Топ-топ-топ… Через две недели всадники въехали в Москву.
КНИЖНОГО ДЕЛА УМЕЛЕЦ
— Разверни пошире, — торжественно проговорил Киприанов.
Алесь вытер руки о фартук и развернул пошире. Это были большие раскладные листы с картинками. «Календарь или месяцеслов… Напечатан в царствующем великом граде Москве… Изобретением от библиотекаря Василья Киприанова»… Тут были и луна, и солнце, и затмения, и «фигуры» зимы, весны, лета, осени, и советы полезные, и стихи.
Мечта Киприанова исполнилась.
— Отменно сделано, — сказал Алесь.
— Позади «Василия Блаженного» библиотека строится, — хвастался Киприанов, — где и книги, и чертежи любые можно будет за столами развёртывать и читать… Там же чай с сахаром и разные кумплименты…
Алесь посмотрел на сияющее, круглое, гладкое лицо Киприанова и невольно улыбнулся.
— Ежели позволите — и я к вам приду, господин библиотекарь, чай пить…

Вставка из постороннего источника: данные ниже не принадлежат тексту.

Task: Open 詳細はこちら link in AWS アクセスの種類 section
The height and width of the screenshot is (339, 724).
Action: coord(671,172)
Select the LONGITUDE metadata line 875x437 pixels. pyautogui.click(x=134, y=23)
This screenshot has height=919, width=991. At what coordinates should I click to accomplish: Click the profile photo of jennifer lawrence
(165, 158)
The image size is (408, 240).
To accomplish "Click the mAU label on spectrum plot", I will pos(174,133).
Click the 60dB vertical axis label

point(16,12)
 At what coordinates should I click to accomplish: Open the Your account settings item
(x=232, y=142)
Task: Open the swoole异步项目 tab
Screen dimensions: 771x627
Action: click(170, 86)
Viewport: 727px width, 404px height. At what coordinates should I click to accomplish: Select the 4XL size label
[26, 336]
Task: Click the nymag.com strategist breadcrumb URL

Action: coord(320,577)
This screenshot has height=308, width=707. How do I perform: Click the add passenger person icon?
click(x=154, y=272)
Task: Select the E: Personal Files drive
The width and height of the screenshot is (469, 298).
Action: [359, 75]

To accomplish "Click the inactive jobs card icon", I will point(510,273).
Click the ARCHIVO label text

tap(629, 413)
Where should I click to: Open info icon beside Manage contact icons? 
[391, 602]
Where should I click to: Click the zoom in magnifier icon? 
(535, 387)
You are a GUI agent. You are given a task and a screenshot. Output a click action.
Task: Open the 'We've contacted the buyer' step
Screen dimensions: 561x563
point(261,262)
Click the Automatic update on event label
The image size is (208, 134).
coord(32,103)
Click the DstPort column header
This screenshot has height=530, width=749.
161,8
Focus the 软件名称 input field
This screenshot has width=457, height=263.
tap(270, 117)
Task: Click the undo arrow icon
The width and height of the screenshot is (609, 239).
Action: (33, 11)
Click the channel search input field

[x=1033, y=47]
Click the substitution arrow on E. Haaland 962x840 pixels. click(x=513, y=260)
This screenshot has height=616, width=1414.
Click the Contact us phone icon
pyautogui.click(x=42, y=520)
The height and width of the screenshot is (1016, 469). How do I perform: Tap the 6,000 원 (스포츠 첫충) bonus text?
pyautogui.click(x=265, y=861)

Киприанов осклабился и нагнулся к уху мальчика:
— Переходи совсем ко мне… Что тебе у сквалыги Поликарпова делать? У меня дело настоящее, на нынешний светский лад!
— Я у вас уже бывал, — отвечал Алесь, — мне ещё надобно учиться. Хочу и буквы лить, и набирать, и печатать, как Иван Фёдоров.
— Дьякон-то? Который некогда духовные книги печатал? — недовольно спросил Киприанов.
— Он первый типографщик был на Руси!
— Ну, нынче первый типографщик на Руси это я, — твёрдо сказал Киприанов, — а впрочем, будь здоров, оставайся при своём…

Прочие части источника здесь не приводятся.